SALEM — While the road improvements might be more obvious, the town's technology infrastructure also is slated for an upgrade this summer.
Selectmen accepted a $260,000 federal Energy Efficiency and Conservation Block Grant last night to fund part of an intelligent transportation system, or ITS. The board also authorized $150,000 to run additional fiber-optic cables to better connect public safety, municipal and education buildings in town.
The federal money, provided through the American Recovery and Reinvestment Act, will pay for the second phase of the project. Phase I is funded through a $750,000 federal highway grant.
Community Development Director Bill Scott said ITS systems allow town officials to better control traffic flow. Phase I, which will be constructed this summer, would connect several sets of traffic lights.
Traffic cameras would be added at 14 "congestion hot spots" throughout town to monitor traffic, Scott said. From a command post at the police station, town officials can prevent traffic jams.

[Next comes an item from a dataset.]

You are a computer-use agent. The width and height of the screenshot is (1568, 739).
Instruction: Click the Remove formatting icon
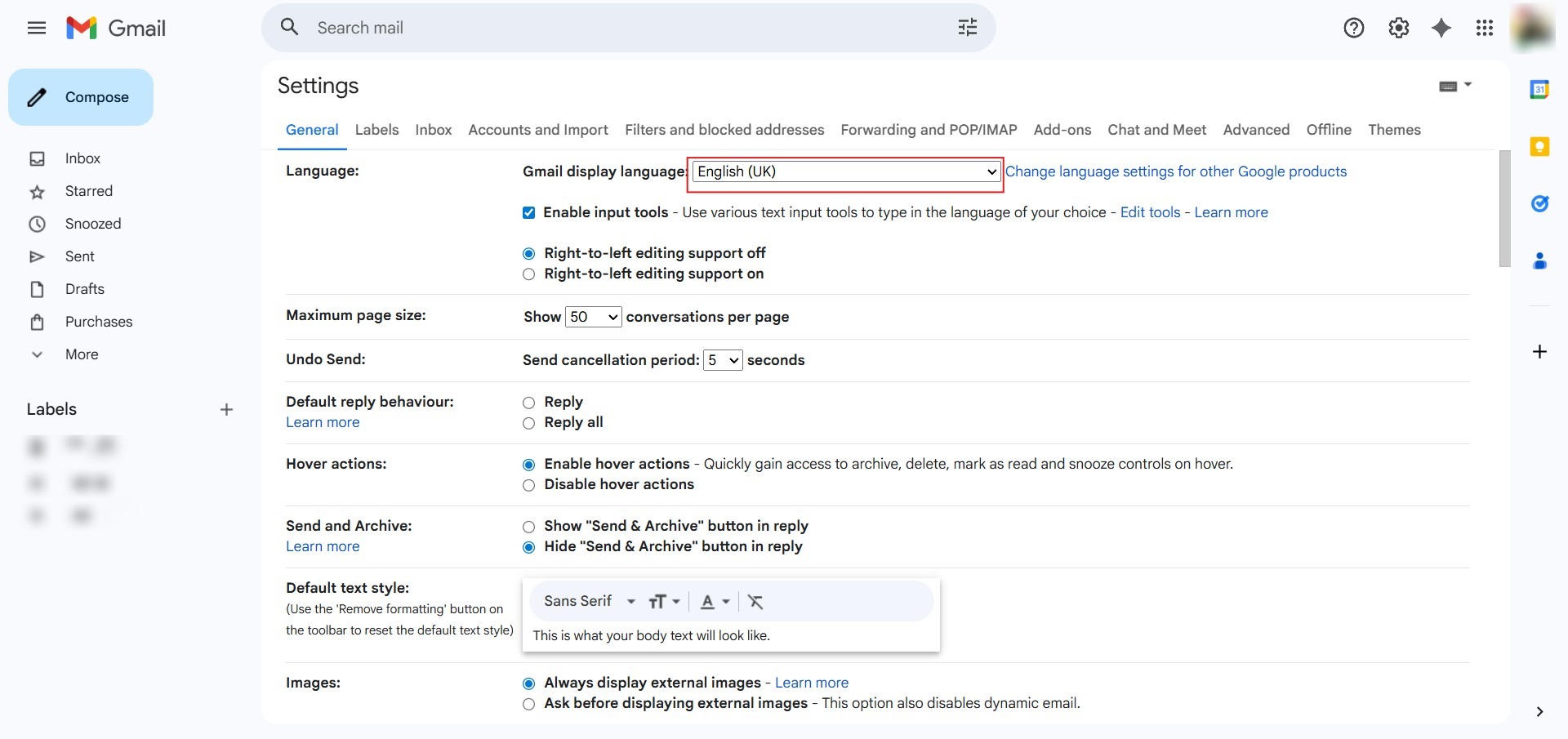(x=755, y=602)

"Under sets of emergency conditions, what they will be able to do is use different traffic programs," Scott said.
For example, if there is a crash on Interstate 93 between Exit 1 and Exit 2 in Salem, people might be sent off the highway and onto Route 28 — causing a traffic jam, Scott said.

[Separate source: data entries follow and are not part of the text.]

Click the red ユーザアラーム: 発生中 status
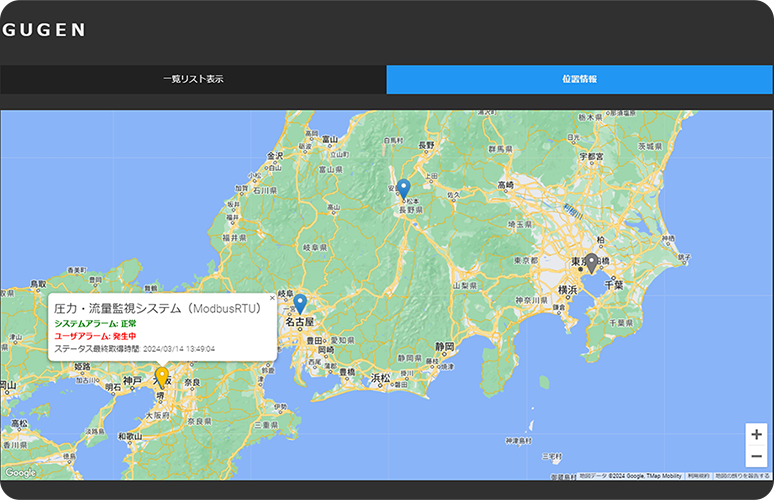The height and width of the screenshot is (500, 774). [x=95, y=337]
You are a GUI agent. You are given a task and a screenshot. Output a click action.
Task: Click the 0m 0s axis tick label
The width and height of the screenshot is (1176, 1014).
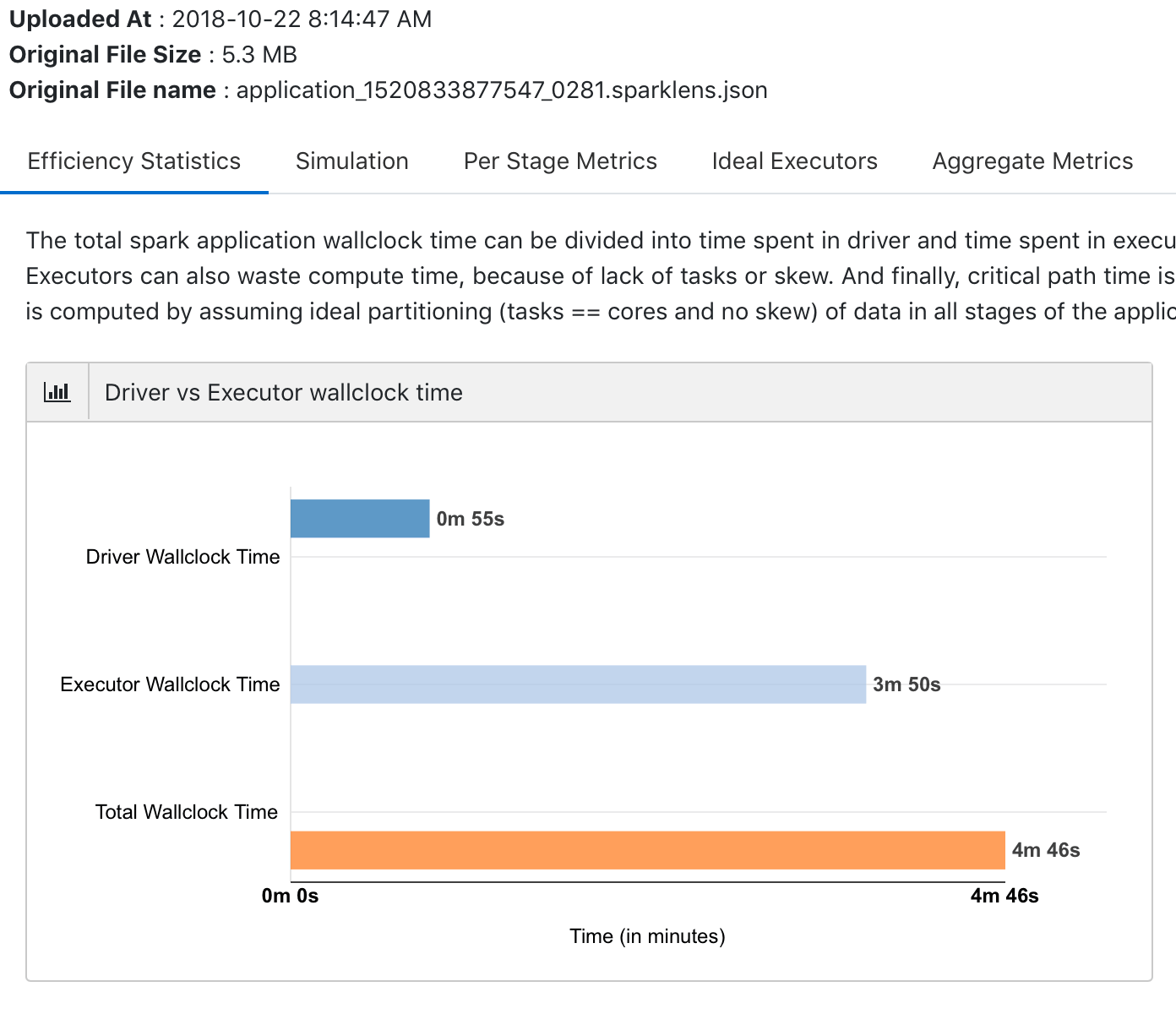point(290,896)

"They come in, and the traffic lights are not timed for that volume of cars," he said.
With the ITS system, police could select a traffic program that allows traffic on Route 28 to flow more smoothly to Exit 2 and back onto the interstate.
"You have that coordination and control back at the police station," he said.
The town has done some of the work for Phase I, such as securing permits and preparing to hang the necessary fiber-optic cables with National Grid. Phase II would add more roads to the system.
While those roads are receiving the fiber-optic cables needed to run the ITS system, the town also is adding fiber-optic lines to provide high-speed phone and computer services to municipal buildings, Scott said.
Selectmen last night voted to extend the fiber-optic lines to the Department of Public Works and the water treatment plant. In addition to upgrading the DPW's connection to other town offices, the high-speed access will improve operations and security at the water plant, Scott said.
Selectmen unanimously voted to spend $70,000 on fiber-optics at the public works building, with $30,000 each from the water fund and sewer fund balances, and $10,000 from impact fees. They also voted to spend $80,000 to bring the fiber-optics to the water treatment plant, with $40,000 each from the water and sewer funds.
Water and sewer rates will not increase, Finance Director Jane Savastano said.